What Meta’s New AI Creative Layer Actually Is
Meta’s new AI creative tools are an integrated set of features that allow advertising teams to generate, optimise and test campaigns directly inside their existing agency workflow platforms, using live performance data and brand-specific insights to guide AI-generated concepts and assets. Instead of operating as a separate, experimental product, Meta’s AI creative solution is being built into WPP Open, the holding group’s marketing operating system. This means Meta AI creative tools now show up where account teams already brief, plan and report. The system includes an end-to-end AI ad optimisation workspace that reads campaign results, highlights which creative elements are working and suggests new variants to try. It combines AI campaign generation with a shared environment where creative and media teams can review ideas, apply brand rules and push approved assets straight into Meta’s ad buying surfaces.

How WPP Open Integration Changes Daily Creative Work
The WPP Open integration is designed to make AI ad optimisation feel like a natural part of agency workflow automation rather than an add-on. Within Open, teams can pull in Meta performance data, inspect which creatives drive outcomes and ask the system to generate new concepts that mirror top performers. A collaborative workspace lets creative and media teams work from the same view of insight, idea and output. Meta’s “brand memory” feature learns from existing campaigns, capturing identity, tone and visual rules, then applying them to AI campaign generation so concepts stay on-brand. According to Meta’s analysis of more than one million advertising campaigns, every dollar spent on its platforms generated $4.13 in revenue for advertisers on average, underscoring why agencies are eager to fold these tools into planning and production rather than running AI tests in isolation.

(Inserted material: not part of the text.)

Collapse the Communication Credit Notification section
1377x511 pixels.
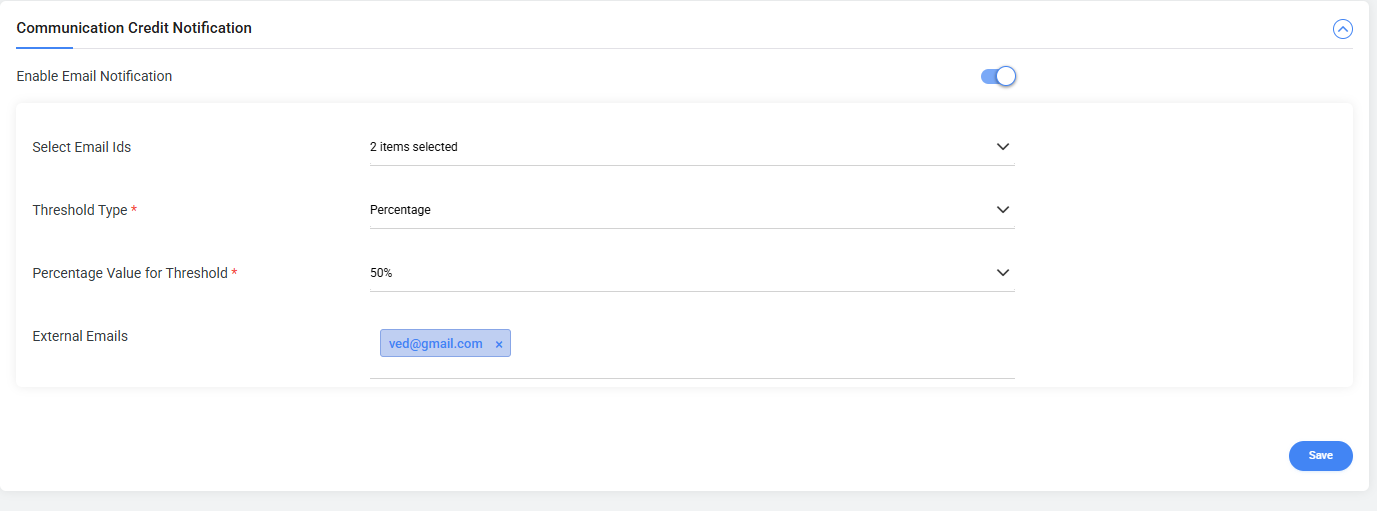tap(1342, 29)
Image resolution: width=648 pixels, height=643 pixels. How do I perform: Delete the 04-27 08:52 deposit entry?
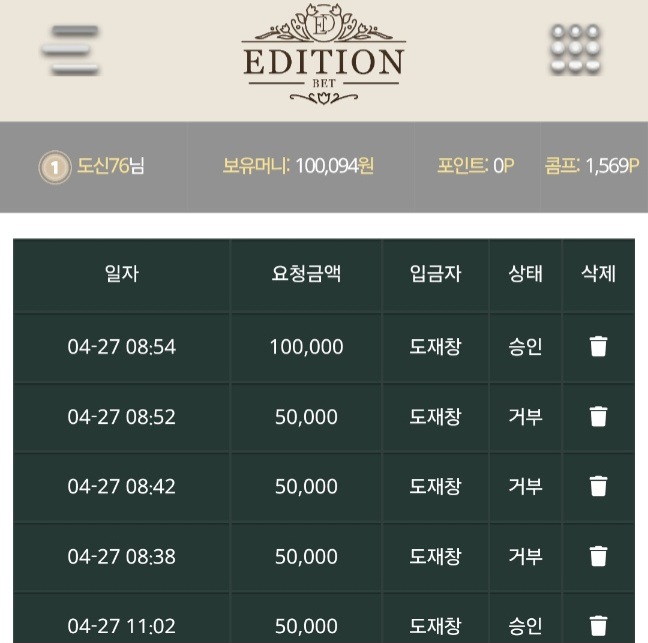click(598, 416)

Closing the Gap Between Creative Insight and Action
For creative teams, the biggest shift is speed from learning to output. Instead of waiting for quarterly readouts, WPP account teams can see performance patterns in WPP Open and trigger AI ad optimisation workflows on the spot. The tools surface which elements—such as headlines, visuals or calls-to-action—correlate with better results, then suggest new iterations. A built-in approval flow lets humans keep final control: teams can review, edit and sign off AI-created variations before they go live. Meta is also expanding AI text generation inside Ads Manager, including on-image copy and broader language support, which feeds directly into this loop. As WPP’s leadership frames it, the goal is to “close the gap between creativity and media”, so that campaign ideas, testing and optimisation happen in a single environment rather than across disconnected tools and file handoffs.
Verification and Optimisation: DoubleVerify Enters the Mix
While Meta AI creative tools focus on what the ad looks and sounds like, DoubleVerify’s DV Authentic AdVantage expansion to Meta and TikTok adds an extra layer: media quality and performance verification across platforms. DV’s AI-powered optimisation helps advertisers confirm that impressions are valid, in-view and brand-suitable, which complements Meta’s creative intelligence inside WPP Open. Together, they create a full loop: AI campaign generation and creative testing within agency workflow automation, plus independent validation and optimisation of where those ads run. This combination reduces manual checks, cuts the risk of wasted spend and gives teams confidence that high-performing AI concepts are also running in suitable contexts. As more platforms race to become the default creative and optimisation layer, integrations like these show that performance, safety and workflow fit are converging into a single decision for modern advertising teams.
What This Means for Future Agency Workflows
The Meta–WPP Open integration is an early example of platforms moving AI from standalone tools into the centre of agency operations. Teams gain AI ad optimisation inside the systems they already use for briefing, approvals and reporting, reducing friction and duplicated effort. Early partners like Unilever are using the setup to move from insight to idea and then to market more quickly, while keeping brand control through features such as brand memory and structured approvals. As Meta extends language support and creator-focused tools, and as verification players like DoubleVerify bring AI optimisation across channels, agencies may begin to treat these integrated stacks as their default AI campaign generation environment. The competitive battleground is shifting from isolated AI features to who can own the core creative and optimisation workflow layer for the next wave of advertising.